Die Teilnehmer lassen den Blick über die herrliche Bergwelt schweifen

Reportage über Wander-Exerzitien mit Sr. Maria Illich

Gemeinsam mit ihrem Steyler Mitbruder Pater Rudi Pöhl bietet Sr. Maria Illich „Wander-Exerzitien“ an: geistliche Übungen in den Bergen, in der Natur, in der Stille. Lesen Sie die Reportage von Pater Christian Tauchner

Das ist die erste Übung der Wander-Exerzitien vor dem Frühstück des ersten Tages: Ich stehe. Ich werde mir bewusst, dass ich tatsächlich Boden unter den Füßen habe, dass mich meine Fußsohlen tragen, dass ich Gewicht habe und dass die Welt mich trägt. Dann geht es darum, auch auf diesem Boden zu bleiben und den Geist einmal hier zu lassen: Er soll noch nicht weit weg sein, weder schon am Berg, noch im Büro, sondern einfach – hier. Das ist das spirituelle Grundmuster: Ich habe einen Stand, und dann kann ich mich bewegen. Ich werde mir bewusst, wo ich stehe, und nehme die Umgebung wahr und merke, dass ich auch dazugehöre.
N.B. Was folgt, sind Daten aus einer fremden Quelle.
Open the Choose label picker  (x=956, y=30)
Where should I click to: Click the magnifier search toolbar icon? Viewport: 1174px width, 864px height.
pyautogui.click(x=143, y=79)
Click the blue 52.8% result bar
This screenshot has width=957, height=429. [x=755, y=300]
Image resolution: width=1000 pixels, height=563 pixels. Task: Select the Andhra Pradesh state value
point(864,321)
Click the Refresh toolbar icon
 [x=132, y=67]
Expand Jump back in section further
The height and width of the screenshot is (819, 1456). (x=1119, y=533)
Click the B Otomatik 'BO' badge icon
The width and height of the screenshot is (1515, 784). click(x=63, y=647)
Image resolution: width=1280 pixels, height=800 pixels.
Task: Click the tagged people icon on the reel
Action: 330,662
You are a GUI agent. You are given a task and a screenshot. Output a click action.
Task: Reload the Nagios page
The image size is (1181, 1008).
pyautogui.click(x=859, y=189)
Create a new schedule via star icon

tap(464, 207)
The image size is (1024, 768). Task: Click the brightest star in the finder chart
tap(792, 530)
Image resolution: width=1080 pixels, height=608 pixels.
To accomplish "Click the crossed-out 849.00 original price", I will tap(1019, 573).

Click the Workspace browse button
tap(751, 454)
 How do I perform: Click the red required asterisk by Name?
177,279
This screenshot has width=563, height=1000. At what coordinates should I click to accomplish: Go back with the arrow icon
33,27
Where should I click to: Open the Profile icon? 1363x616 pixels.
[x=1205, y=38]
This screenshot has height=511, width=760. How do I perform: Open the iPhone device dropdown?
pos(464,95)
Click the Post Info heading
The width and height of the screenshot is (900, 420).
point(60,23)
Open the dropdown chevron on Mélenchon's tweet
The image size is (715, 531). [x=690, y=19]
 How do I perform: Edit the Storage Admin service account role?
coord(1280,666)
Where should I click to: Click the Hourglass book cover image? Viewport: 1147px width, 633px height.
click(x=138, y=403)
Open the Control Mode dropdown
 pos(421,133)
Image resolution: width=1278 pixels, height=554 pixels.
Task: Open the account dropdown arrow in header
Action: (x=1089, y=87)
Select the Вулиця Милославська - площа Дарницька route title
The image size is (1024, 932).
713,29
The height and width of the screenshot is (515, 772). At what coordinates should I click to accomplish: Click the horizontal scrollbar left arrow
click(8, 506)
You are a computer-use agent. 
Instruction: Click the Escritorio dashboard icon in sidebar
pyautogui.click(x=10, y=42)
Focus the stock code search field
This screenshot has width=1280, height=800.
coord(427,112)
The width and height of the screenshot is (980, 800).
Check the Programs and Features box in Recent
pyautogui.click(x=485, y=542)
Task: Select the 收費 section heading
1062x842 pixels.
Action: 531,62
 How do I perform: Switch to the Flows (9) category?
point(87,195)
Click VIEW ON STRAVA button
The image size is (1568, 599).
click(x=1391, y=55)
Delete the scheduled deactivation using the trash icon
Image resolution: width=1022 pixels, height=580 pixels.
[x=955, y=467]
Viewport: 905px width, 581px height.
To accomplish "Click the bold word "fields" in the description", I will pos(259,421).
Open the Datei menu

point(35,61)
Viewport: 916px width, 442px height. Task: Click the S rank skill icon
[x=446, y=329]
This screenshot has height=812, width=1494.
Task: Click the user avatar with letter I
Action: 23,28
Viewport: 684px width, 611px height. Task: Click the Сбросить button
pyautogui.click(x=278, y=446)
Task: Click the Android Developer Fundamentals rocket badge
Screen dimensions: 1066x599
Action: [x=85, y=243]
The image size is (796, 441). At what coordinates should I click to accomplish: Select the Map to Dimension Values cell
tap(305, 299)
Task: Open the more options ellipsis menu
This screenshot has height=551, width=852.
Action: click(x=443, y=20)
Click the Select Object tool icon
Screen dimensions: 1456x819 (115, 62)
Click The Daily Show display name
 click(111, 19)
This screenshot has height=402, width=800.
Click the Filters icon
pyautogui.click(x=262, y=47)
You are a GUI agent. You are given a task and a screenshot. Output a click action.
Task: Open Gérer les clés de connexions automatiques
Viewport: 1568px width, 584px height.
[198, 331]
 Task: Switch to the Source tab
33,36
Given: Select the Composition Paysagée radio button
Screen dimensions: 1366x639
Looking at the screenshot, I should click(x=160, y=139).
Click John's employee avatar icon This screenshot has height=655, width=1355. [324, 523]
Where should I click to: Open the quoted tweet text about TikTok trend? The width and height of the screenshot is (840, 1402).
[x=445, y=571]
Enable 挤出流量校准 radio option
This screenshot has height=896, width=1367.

Die Woche Wander-Exerzitien im Passaiertal oberhalb von Meran beginnt im Schweigen; noch vor dem Frühstück gibt es Bewusstseinsübungen: Achten auf den Atem, merken, dass um mich Luft ist – und noch dazu eine gute Bergluft auf 1500 Metern. Vor unserer Pension in Obertal weist mein Südtiroler Mitbruder, Pater Rudi Pöhl, auf die Berge seiner Heimat hinter uns, zeigt auf die Alpen vor uns mit ihren verschiedenen Gebirgsgruppen, erzählt vom Tal unter uns, weit draußen liegt Meran. Alles in großer Ruhe und mit Bedächtigkeit.